Experimentalism Wrapped Around Pop: Barry Adamson's Favourite LPs | Page 13 of 14 | The Quietus

Baker's Dozen

Artists discuss the 13 records that shaped their lives

12. Alice CooperSchool’s Out

I’ve been an Alice Cooper fan since my early teens and timing wise, this album was right for me as I moving to another school. But what I found extraordinary about this record was you had title track but then it goes into stuff like ‘Luney Tune’ and ‘Street Fight’ and below the razzmatazz it goes into this really dark territory. You go off into this world of danger and you’d better be ready for it.

Even by the end you have these amazing orchestrations by Bob Ezrin swimming around and Alice is going, ‘I’m swimming in blood!’ And you’re like, ‘fuck! What happened? We were leaving school just a minute ago!’

And ‘Street Fight’ is just that but with a bassline. It’s all totally believable and when you get to ‘Blue Turk’, that does it for me every time.

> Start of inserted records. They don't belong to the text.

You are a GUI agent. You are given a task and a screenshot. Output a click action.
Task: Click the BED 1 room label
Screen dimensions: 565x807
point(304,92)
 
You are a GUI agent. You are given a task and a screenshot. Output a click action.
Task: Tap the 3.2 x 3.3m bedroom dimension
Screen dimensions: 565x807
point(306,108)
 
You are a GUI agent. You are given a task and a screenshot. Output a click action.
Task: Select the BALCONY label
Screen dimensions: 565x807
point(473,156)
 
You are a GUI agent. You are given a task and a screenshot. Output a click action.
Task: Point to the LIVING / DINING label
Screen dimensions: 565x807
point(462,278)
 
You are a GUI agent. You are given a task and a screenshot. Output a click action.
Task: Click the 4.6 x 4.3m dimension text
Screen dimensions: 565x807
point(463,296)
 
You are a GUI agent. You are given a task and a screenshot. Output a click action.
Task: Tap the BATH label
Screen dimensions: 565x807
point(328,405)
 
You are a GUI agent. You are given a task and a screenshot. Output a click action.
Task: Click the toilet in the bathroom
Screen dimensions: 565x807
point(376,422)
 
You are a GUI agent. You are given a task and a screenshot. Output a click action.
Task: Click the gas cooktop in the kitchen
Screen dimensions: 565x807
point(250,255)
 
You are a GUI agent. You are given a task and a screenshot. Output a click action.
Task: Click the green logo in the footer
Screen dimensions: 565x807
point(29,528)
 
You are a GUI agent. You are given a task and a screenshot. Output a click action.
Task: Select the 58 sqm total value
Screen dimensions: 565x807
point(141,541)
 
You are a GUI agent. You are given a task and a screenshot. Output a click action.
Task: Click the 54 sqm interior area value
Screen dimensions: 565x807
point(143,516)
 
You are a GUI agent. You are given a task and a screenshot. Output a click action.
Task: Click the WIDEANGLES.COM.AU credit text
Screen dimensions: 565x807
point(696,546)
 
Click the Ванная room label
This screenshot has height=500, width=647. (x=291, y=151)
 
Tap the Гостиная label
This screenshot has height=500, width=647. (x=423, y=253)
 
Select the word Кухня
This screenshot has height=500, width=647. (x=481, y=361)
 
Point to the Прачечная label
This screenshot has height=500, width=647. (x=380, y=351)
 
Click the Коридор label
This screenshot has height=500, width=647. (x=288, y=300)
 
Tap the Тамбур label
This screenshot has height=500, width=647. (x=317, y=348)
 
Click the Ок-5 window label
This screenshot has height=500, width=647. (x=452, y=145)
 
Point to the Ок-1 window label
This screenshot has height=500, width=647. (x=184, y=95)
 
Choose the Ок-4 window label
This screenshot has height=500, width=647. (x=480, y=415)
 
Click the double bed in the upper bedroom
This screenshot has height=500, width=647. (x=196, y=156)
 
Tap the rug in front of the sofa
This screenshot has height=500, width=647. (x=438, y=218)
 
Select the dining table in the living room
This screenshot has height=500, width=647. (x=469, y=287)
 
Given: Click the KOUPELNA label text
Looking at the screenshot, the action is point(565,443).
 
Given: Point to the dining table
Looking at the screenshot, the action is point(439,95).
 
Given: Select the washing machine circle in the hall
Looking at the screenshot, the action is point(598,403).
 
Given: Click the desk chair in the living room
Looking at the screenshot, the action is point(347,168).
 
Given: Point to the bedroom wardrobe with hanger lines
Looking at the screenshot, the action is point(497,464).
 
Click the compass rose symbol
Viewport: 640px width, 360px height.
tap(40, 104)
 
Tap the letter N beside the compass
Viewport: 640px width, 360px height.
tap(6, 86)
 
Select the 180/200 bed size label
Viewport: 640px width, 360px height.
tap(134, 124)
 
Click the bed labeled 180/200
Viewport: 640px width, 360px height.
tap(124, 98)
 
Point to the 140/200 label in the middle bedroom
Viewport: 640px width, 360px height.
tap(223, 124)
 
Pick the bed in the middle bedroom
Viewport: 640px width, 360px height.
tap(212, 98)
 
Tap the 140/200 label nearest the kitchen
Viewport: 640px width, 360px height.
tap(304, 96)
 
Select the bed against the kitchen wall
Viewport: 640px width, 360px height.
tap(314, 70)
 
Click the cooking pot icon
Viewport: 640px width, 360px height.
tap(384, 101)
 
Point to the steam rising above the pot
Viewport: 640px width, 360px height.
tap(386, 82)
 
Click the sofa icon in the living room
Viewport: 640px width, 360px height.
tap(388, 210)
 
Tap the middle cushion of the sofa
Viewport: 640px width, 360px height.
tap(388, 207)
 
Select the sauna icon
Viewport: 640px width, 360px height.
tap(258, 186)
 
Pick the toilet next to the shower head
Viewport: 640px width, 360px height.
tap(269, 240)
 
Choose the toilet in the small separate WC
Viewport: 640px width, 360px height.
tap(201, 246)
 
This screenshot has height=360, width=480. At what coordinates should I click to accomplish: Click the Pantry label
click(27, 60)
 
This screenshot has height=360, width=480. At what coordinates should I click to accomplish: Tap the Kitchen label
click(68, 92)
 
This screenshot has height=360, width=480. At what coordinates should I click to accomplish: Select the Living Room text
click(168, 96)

And then the next, ‘My Stars’, is like this weird homage to coming out of safety and getting splattered by the world. And then there he is: ‘Public Animal #9’ – that’s what you’ve become.

And Bob Ezrin is just a genius. He’s like, ‘you play along guys and I’ll sort out everything else!’ so you get these string arrangements and synthesizers but you still get the Alice Cooper from Killer and Love It To Death except that the production has been supersized. It’s genius.